In short, India said that "the GATS VI:4 mandate must be used to develop commercially meaningful disciplines in the key area of Qualification Requirements and Procedures (QRPs), as reflected by the history of DR negotiations at the WTO."

"Additionally, the GATS VI:4 mandate cannot be used to multilateralise a particular template developed in the context of some Regional Trade Agreements [such as the failed Trans-Pacific Partnership or the failed Trade in Services Agreement (TiSA)]".

India spoke about the drafts texts on DR that were prepared by the chairs of the WPDR in 2009 and 2011.

The draft texts include disciplines in the five mandated elements, namely, licensing requirements (LR) and licensing procedures (LP), technical standards (TS) and qualification requirements (QR) and qualification procedures (QP) for Mode 4, as compared to the "disciplines on "authorization" along broad thematic areas in the non-attributed working text" of the JSI group.

India said "disciplines on Licensing Procedures and Qualification Procedures, and Licensing Requirements and Qualification Requirements have been merged to do away with overlap between the separate sections on LP and QP and between LR and QR, as in the earlier versions of the texts being discussed in the WPDR."

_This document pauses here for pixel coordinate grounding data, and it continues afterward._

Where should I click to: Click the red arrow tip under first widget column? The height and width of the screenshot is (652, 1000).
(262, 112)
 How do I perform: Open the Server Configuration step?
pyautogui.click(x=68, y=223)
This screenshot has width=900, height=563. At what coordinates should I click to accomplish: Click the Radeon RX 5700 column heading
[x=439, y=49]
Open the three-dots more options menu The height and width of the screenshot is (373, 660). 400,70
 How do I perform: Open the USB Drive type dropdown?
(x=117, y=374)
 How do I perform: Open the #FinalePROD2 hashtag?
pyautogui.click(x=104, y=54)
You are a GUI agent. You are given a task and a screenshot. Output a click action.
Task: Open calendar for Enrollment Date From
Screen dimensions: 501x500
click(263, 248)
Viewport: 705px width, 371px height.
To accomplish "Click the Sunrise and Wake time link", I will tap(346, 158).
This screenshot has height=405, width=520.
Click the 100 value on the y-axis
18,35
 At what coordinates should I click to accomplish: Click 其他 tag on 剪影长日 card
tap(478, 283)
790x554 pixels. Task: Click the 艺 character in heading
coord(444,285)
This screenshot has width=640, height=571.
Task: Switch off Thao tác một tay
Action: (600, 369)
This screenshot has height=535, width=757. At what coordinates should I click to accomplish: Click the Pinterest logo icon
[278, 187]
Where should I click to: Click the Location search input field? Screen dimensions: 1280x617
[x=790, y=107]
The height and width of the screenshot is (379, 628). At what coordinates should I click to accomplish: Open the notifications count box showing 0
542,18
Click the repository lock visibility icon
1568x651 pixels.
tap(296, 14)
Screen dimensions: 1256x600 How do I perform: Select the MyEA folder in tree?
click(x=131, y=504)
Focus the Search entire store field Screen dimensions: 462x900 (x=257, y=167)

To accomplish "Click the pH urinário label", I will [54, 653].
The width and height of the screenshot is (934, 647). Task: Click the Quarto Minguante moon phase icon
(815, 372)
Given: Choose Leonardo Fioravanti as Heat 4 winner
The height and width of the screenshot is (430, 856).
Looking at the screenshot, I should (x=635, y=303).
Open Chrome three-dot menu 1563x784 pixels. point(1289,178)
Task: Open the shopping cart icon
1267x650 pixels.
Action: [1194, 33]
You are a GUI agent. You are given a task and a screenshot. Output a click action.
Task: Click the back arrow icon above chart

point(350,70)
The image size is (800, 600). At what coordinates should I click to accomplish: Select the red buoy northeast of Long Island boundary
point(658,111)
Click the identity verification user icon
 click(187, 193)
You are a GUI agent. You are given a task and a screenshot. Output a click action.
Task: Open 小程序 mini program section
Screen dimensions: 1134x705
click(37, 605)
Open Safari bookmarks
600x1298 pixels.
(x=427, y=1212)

Further, as regards disciplines on QRP, India said that its text retains th e disciplines as contained in the earlier versions of the texts, with one additional provision "to provide adequate opportunity to developing country Members to negotiate accession to existing agreements pertaining to recognition, pursuant to GATS Article VII and the various provisions built in the GATS for increasing trade opportunities for developing countries (paragraph 20 of S/WPDR/W/61)."

India said that its proposed "draft for discussion on DR disciplines for Mode 4 service suppliers" is aimed at reinvigorating "the WPDR discussions and welcome constructive suggestions to take the process ahead."

India also requested the WTO Secretariat to "do a briefing session on the history of DR negotiations, much of which relate to professional services, and the past submissions on DR disciplines to guide the membership in fulfilling the mandate pursuant to Article VI:4 of the GATS, in its letter and spirit."

At the meeting, services negotiators of the ACP (Africa, Caribbean, and Pacific) group, the African Group, the least-developed countries, Ecuador, Cuba, Bolivia, Indonesia, Turkey, Nigeria, Egypt, and Thailand among others supported India's initiative for re-starting work to improve the disciplines in the domestic regulation.

China said that India's initiative presents a multilateral framework for improving the DR disciplines, while South Africa welcomed India's proposal, suggesting that it would need further discussions.

Significantly, services negotiators from the United States, the European Union, Australia, and Japan among others remained utterly silent during the brief discussion on the Indian proposal.

In conclusion, it is clear as daylight that the developed countries are determined to pursue plurilateral initiatives to safeguard their interests and deny market access in areas of interest to the developing countries such as domestic regulation in services, said trade envoys, who asked not to be quoted.